I don’t think getting you a car seat is robbing you of an experience. It’s a practicality. I’d get it with a sling which is about comfort etc but if it’s a top of the range car seat, quite frankly, I’d be grateful. It’s nice she wants to help. This isn’t the case for lots of people. Don’t turn it into something. Draw your boundaries on the shit that matters.

Anxioustealady · 13/09/2025 20:38

OP I recently had my first and I like to pick everything myself and I don't like having lots of extra stuff, so I completely understand how you feel.

But honestly, when the baby is here, none of these things matter. You are the mother, you are in control, and no one can replace you to your baby, ever. She can build a nursery, fill her car with car seats, buy all the clothes she wants. You do not need to take or keep these things. Babies grow out of things so quick it doesn't really matter. Even if they pick a car seat or shoes first, it doesn't matter, you can still go buy whatever you want.

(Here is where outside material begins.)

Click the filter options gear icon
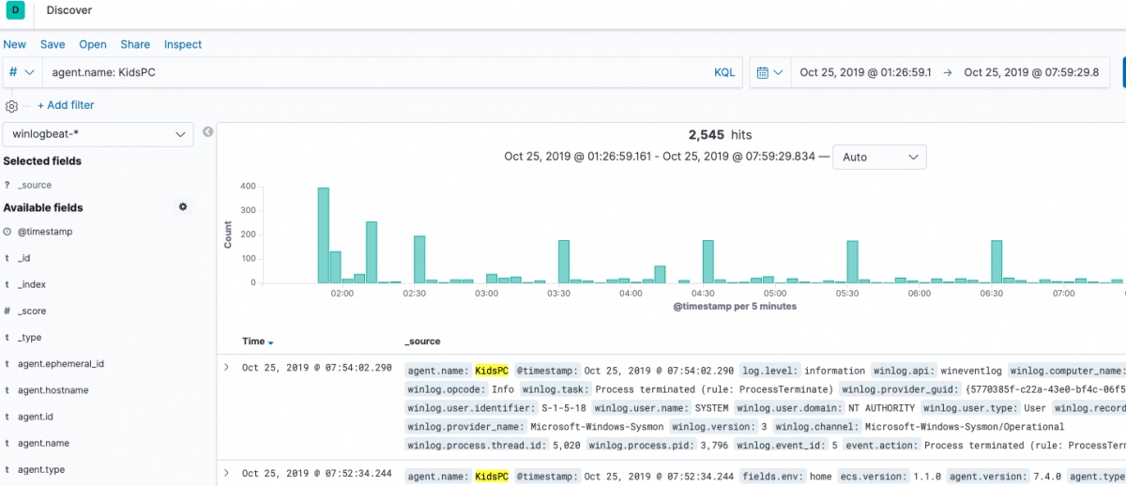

I was worried about my baby the whole pregnancy so I didn't want to buy much and I found it annoying people were excitedly buying things when I was not allowing myself to be excited yet (even though becoming a mom was my main dream), but honestly it doesn't matter, it doesn't take anything away from you if other people buy things. Use what you like, donate what you don't.

Ivf4203 · 13/09/2025 20:41

Ndimme · 13/09/2025 20:35

I would get that gift list together quick and hopefully she buys from that. Hopefully she doesn’t buy it all. I let my MiL choose the going home outfit, thank heavens I liked it. She was very happy lol. She’s extremely proud to be their gran, they have an amazing relationship and I can count on her, no doubt but sometimes it’s gets a little too much. I have had to make compromises, likely worn out by parenting itself.

ooh, I do get very lovely gifts for birthdays as she takes the kids shopping. Definitely better than what hubby would master.

Yes we’re on it pronto!! Thank you. She’s very wealthy and I’m sure she can afford everything on the list and more. However she really needs to understand that paying doesn’t mean control and that she just can trump on our own preferences and decisions. If she doesn’t agree with our choices, she can keep them for her own use.

OP posts:
NotAMessiahJustAVeryNaughtyBoy · 13/09/2025 20:43

I’ve had 3 babies and honestly, I don’t think I was ever excited to pick out the car seat, if someone had bought us one (good quality, right age bracket, fit in our car) I’d have been over the moon. I think you should both apologise to your MIL and say thank you very much for such a thoughtful, useful gift.